§ **Extrait choisi**
Où est-il question de «Penser le monde» ? Eh bien, au Mudam. Précisément, dans le foyer, situé au niveau – 1. Ce, en vertu de l’une des 8 thématiques qui traversent le nouvel accrochage du fonds d’œuvres du musée, une collection constituée depuis 25 ans (les premières acquisitions remontant effectivement à 1996, durant la phase de préfiguration du musée … qui, pour rappel, a officiellement ouvert en 2006, il y a donc 15 ans).
L’anniversaire (double) méritait bien une mise en lumière de la diversité du fonds, et c’est chose faite, avec cette expo rétrospective pensée pour être évolutive, donc, assortie d’un accrochage renouvelé (la première étape a eu lieu en novembre 2020) orchestrant de nouveaux dialogues entre les œuvres, dont certaines pour la première fois montrées.
Incontestablement, c’est l’une des adresses de l’été à ne pas rater. Le lieu est magique, le regard conquis, qui circule entre des gestes, des processus, des formes épurées (peintes ou installatoires), des écritures, des vidéos ou photos, du corps performatif, du détournement de l’ordinaire et autres règles du jeu.
On y recroise notamment William Kentridge avec Zeno Writing, un court-métrage d’animation inspiré du roman d’Italo Svevo, La conscience de Zeno (1923). Mélangeant dessins et documents d’archives, l’artiste (sud-africain) s’attache aux peurs et tourments intérieurs générés par la violence sociale et la brutalité de la Première Guerre mondiale, avec, en miroir, sa vision de la société de l’après apartheid. C’est un art consommé de la force poétique et de la distanciation absurde.
Partant de Zeno Writing, (re)saisissez l’occasion de vous immerger dans More Sweetly Play the Dance, l’univers unique de Kentridge, aussi visuel qu’opératique, déployé dans le grand hall et les galeries du premier étage, jusqu’au 30 août.

§ **Consigne a**
Pouvez-vous recopier tels quels les enregistrements, de la ligne contenant « Locate an element » jusqu'à la dernière ligne des enregistrements incluse, en laissant les images de côté ?

§ **Matériel d'exercice**
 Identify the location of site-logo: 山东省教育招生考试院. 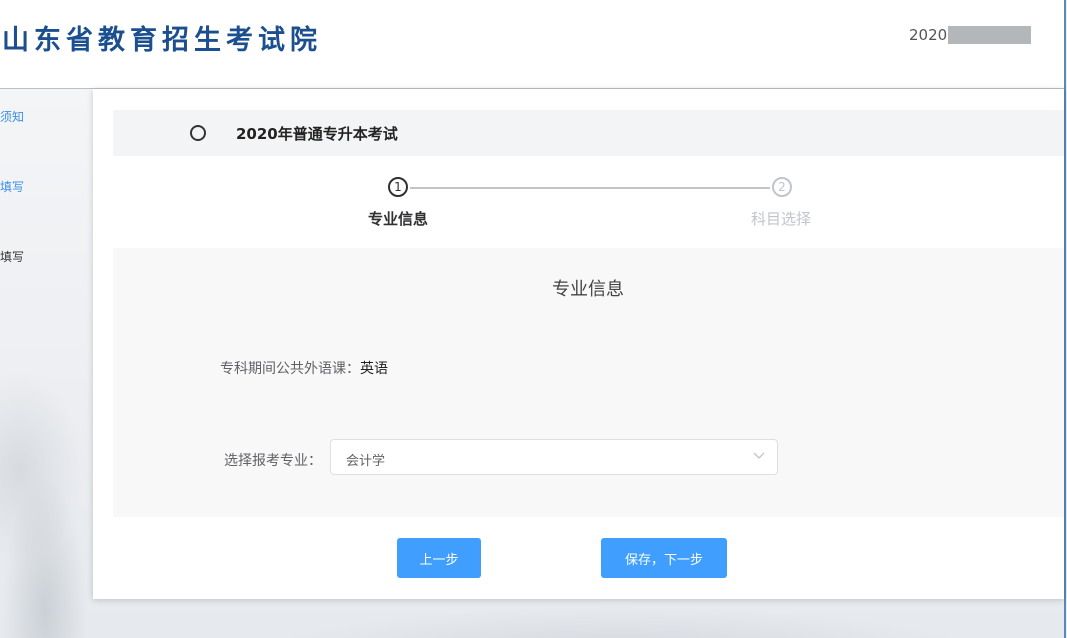
(162, 40).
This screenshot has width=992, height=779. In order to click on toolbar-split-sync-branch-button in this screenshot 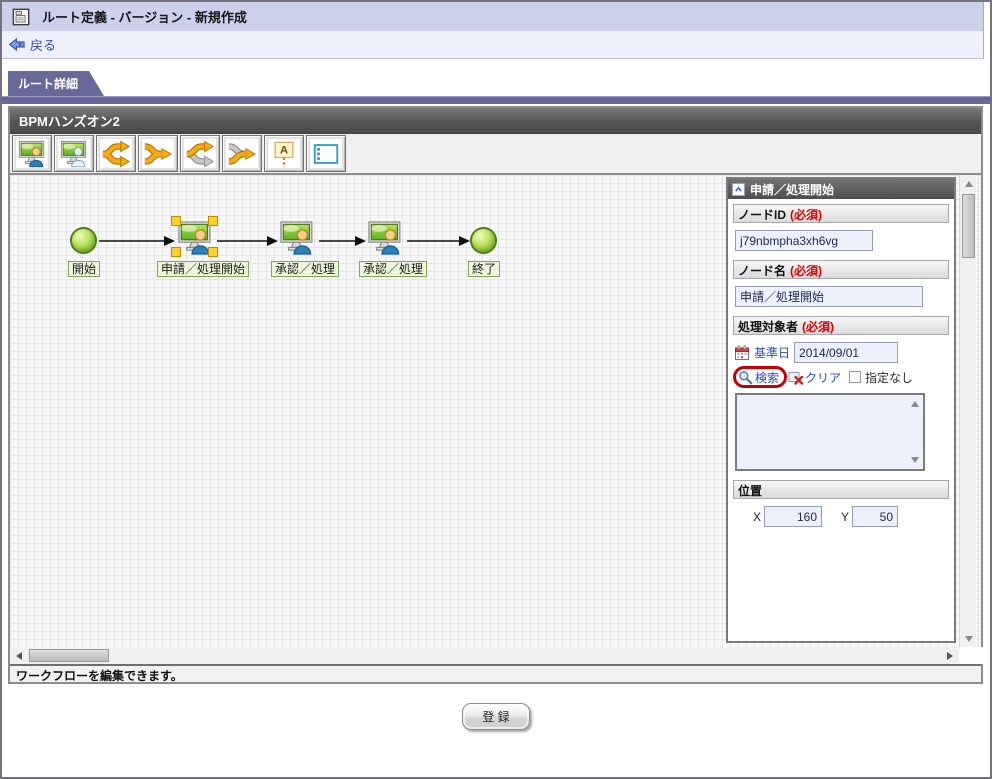, I will do `click(200, 154)`.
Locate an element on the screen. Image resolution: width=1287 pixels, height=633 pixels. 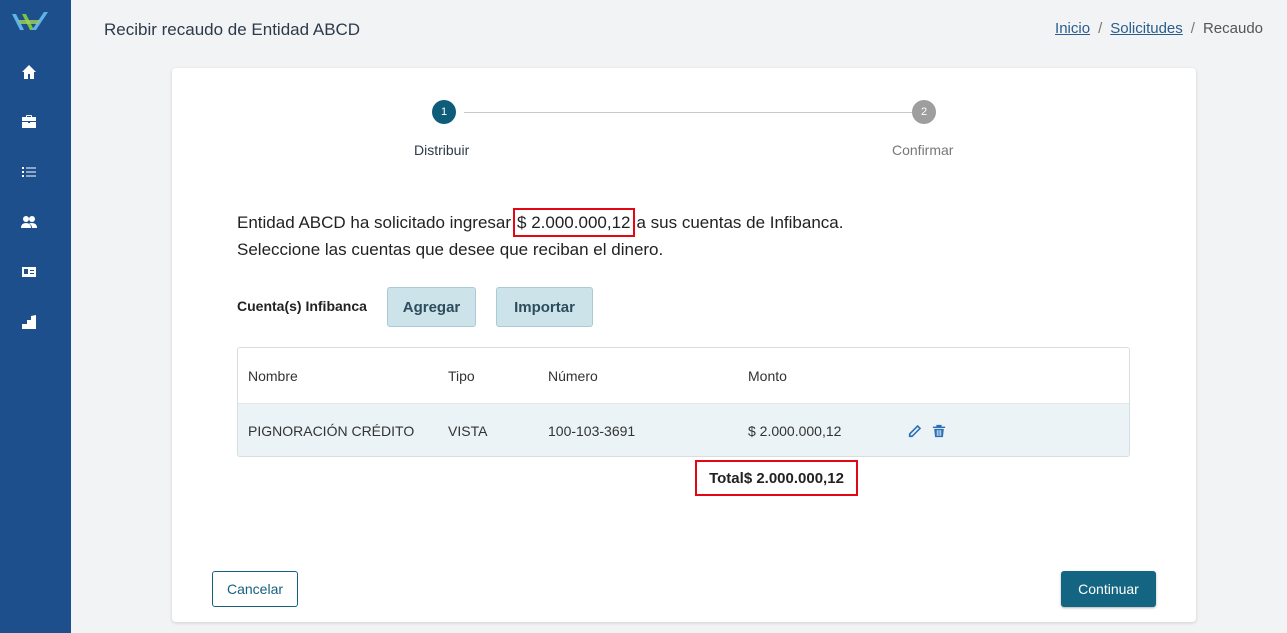
breadcrumb: Inicio / Solicitudes / Recaudo is located at coordinates (1159, 28).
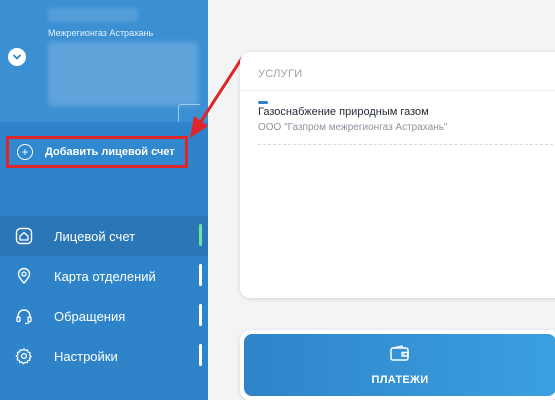 The width and height of the screenshot is (555, 400). I want to click on add-account-button: + Добавить лицевой счет, so click(97, 152).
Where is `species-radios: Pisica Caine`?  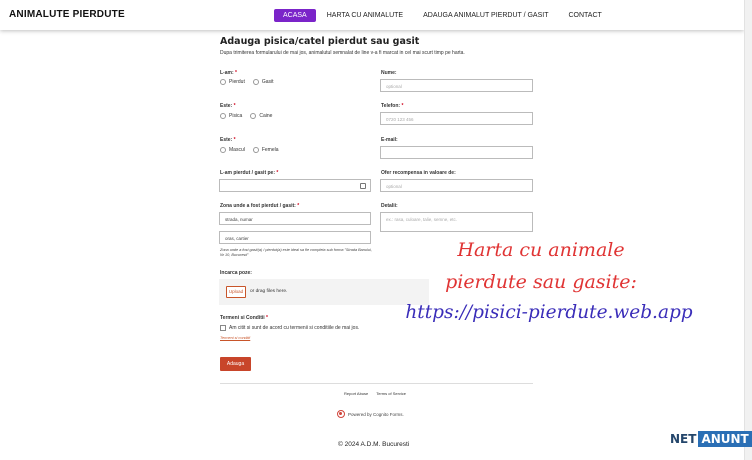
species-radios: Pisica Caine is located at coordinates (250, 116).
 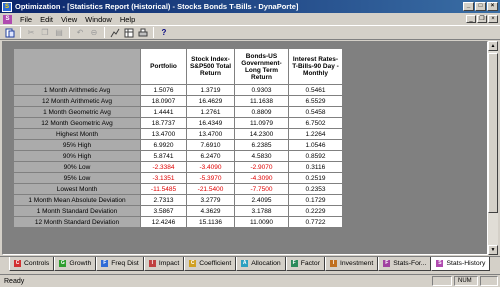 What do you see at coordinates (262, 90) in the screenshot?
I see `table-cell: 0.9303` at bounding box center [262, 90].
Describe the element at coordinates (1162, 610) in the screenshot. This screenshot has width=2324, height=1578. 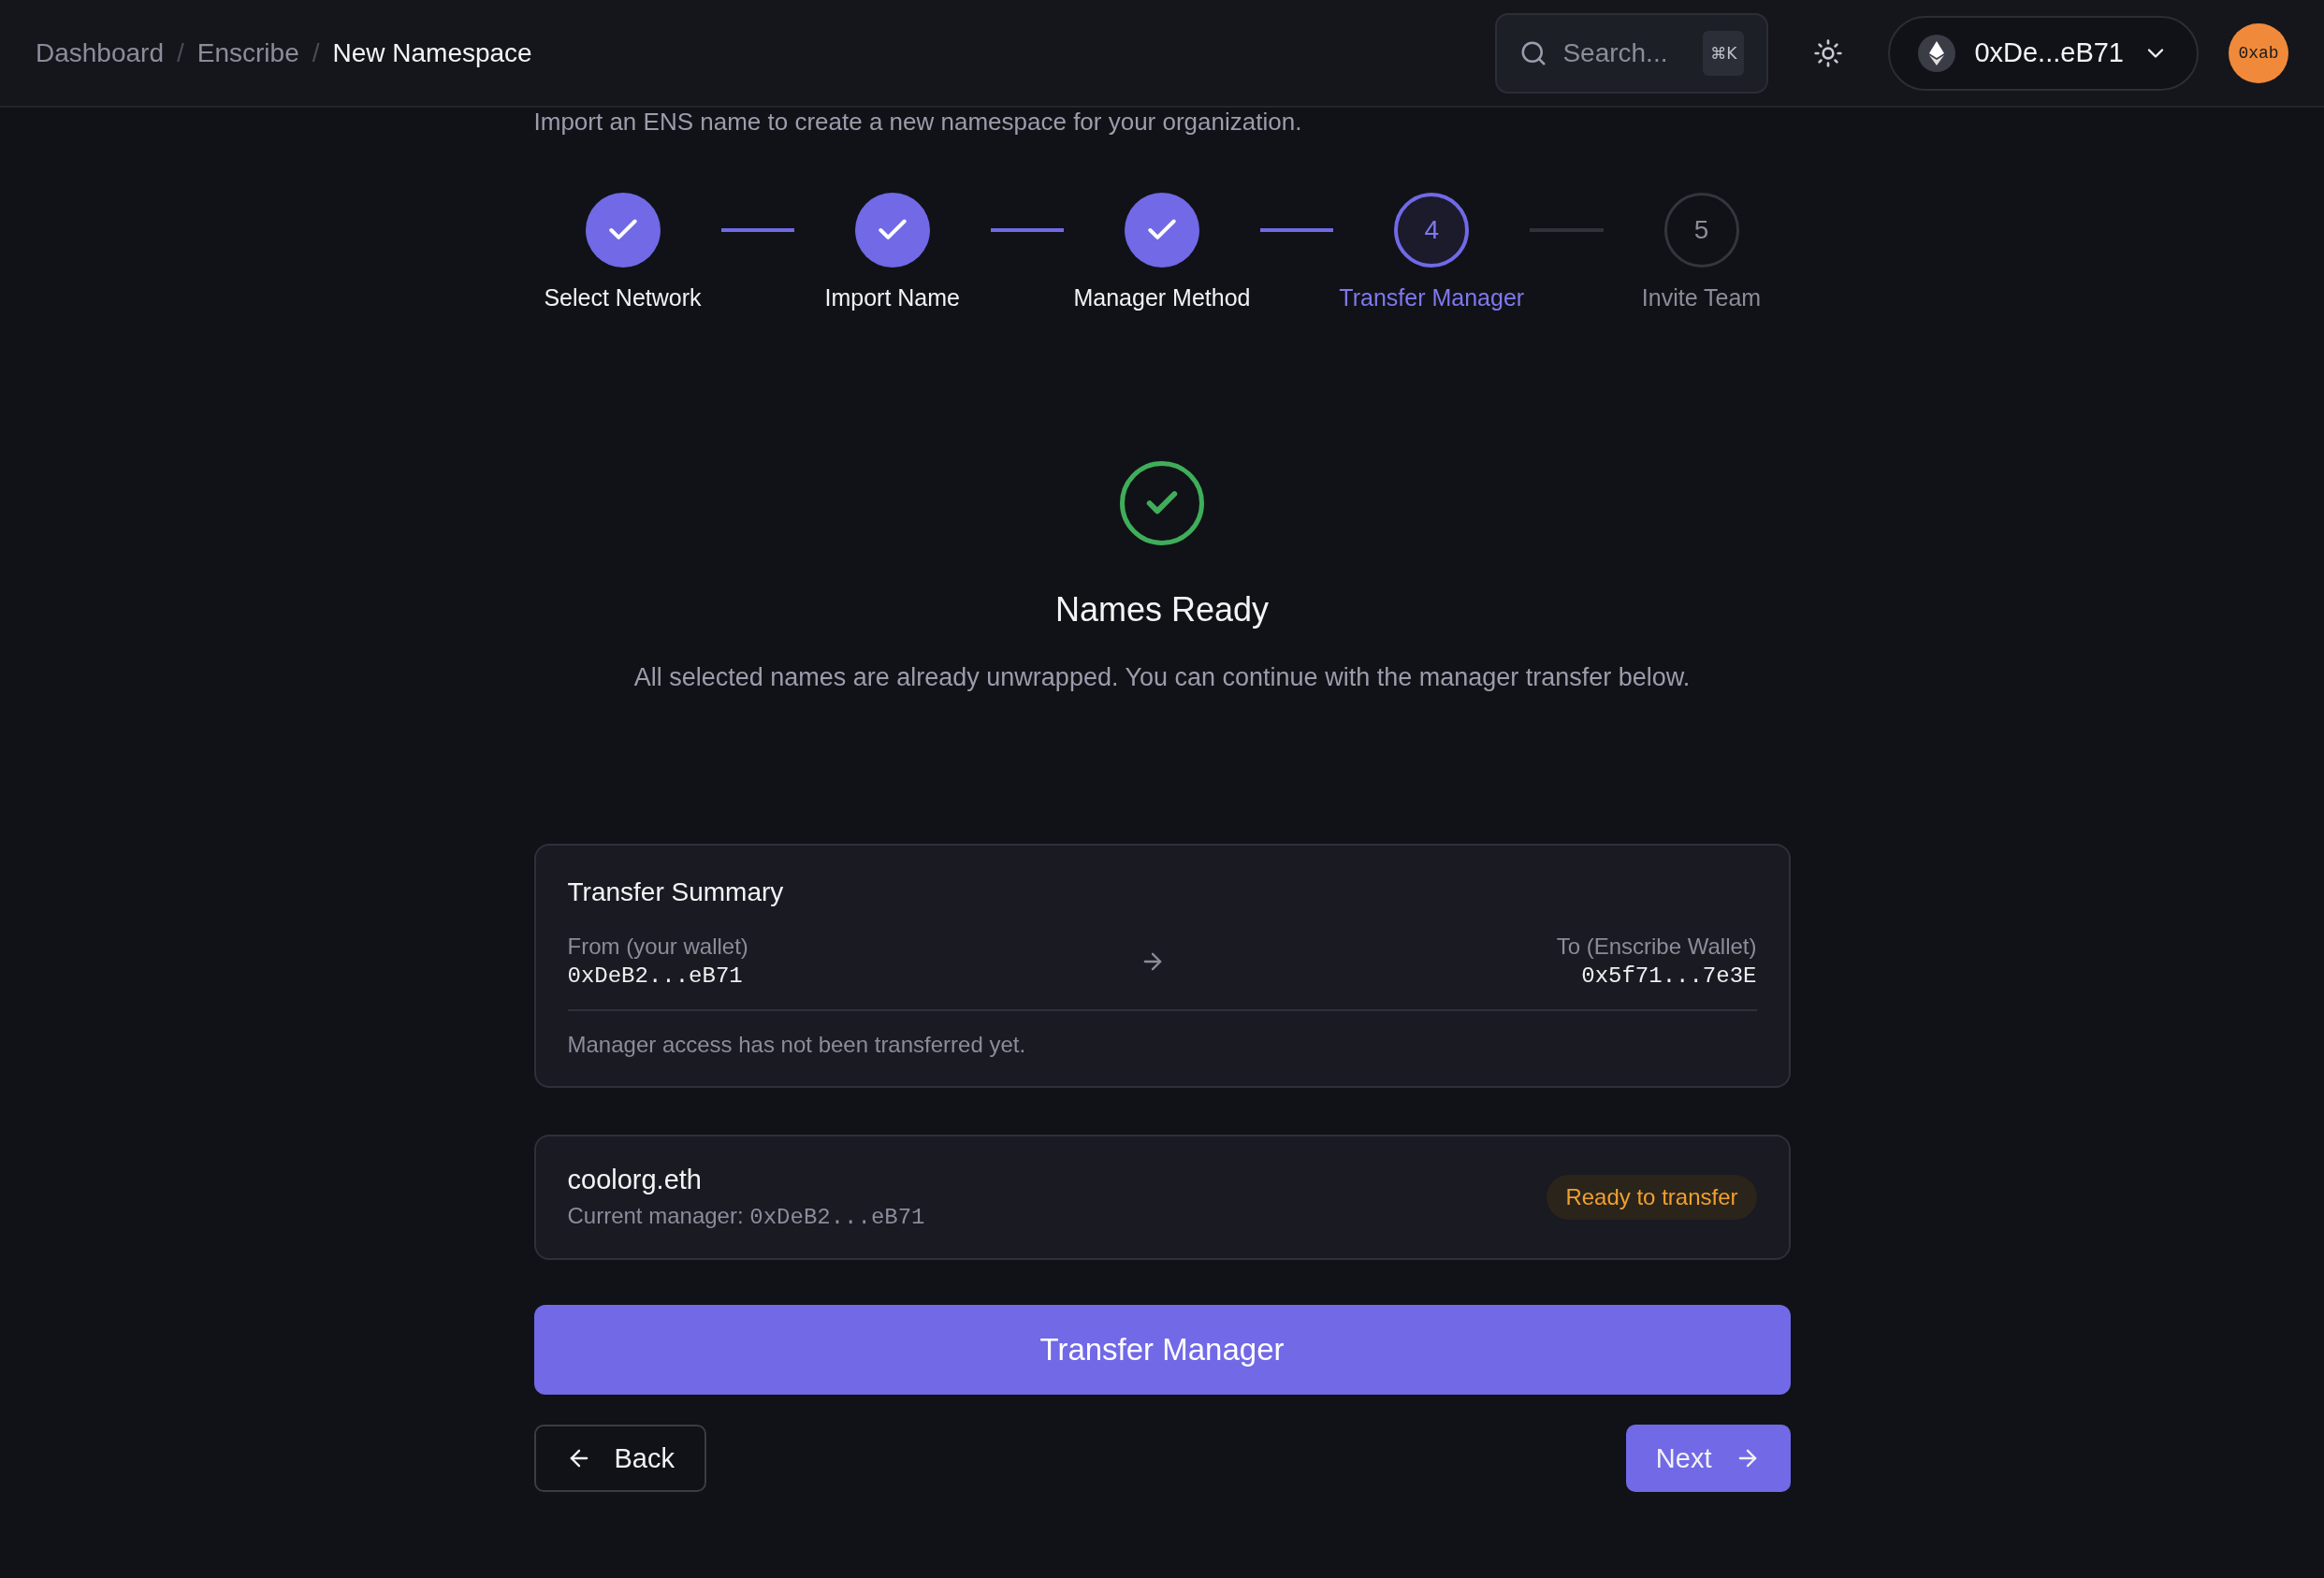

§ **Consigne b**
Pouvez-vous réécrire le passage de l'extrait sur le Mudam allant de « Incontestablement, c’est l’une » à « la distanciation absurde. », en y remplaçant « dessins » par « croquis » ?

§ **Zone de réponse a**
Locate an element on the screen. Image resolution: width=1287 pixels, height=633 pixels. 
breadcrumb: Inicio / Solicitudes / Recaudo is located at coordinates (1159, 28).
 The width and height of the screenshot is (555, 400). I want to click on add-account-button: + Добавить лицевой счет, so click(97, 152).
Where is `species-radios: Pisica Caine`?  
species-radios: Pisica Caine is located at coordinates (250, 116).
  What do you see at coordinates (262, 90) in the screenshot?
I see `table-cell: 0.9303` at bounding box center [262, 90].
Describe the element at coordinates (1162, 610) in the screenshot. This screenshot has width=2324, height=1578. 

§ **Zone de réponse b**
Incontestablement, c’est l’une des adresses de l’été à ne pas rater. Le lieu est magique, le regard conquis, qui circule entre des gestes, des processus, des formes épurées (peintes ou installatoires), des écritures, des vidéos ou photos, du corps performatif, du détournement de l’ordinaire et autres règles du jeu.
On y recroise notamment William Kentridge avec Zeno Writing, un court-métrage d’animation inspiré du roman d’Italo Svevo, La conscience de Zeno (1923). Mélangeant croquis et documents d’archives, l’artiste (sud-africain) s’attache aux peurs et tourments intérieurs générés par la violence sociale et la brutalité de la Première Guerre mondiale, avec, en miroir, sa vision de la société de l’après apartheid. C’est un art consommé de la force poétique et de la distanciation absurde.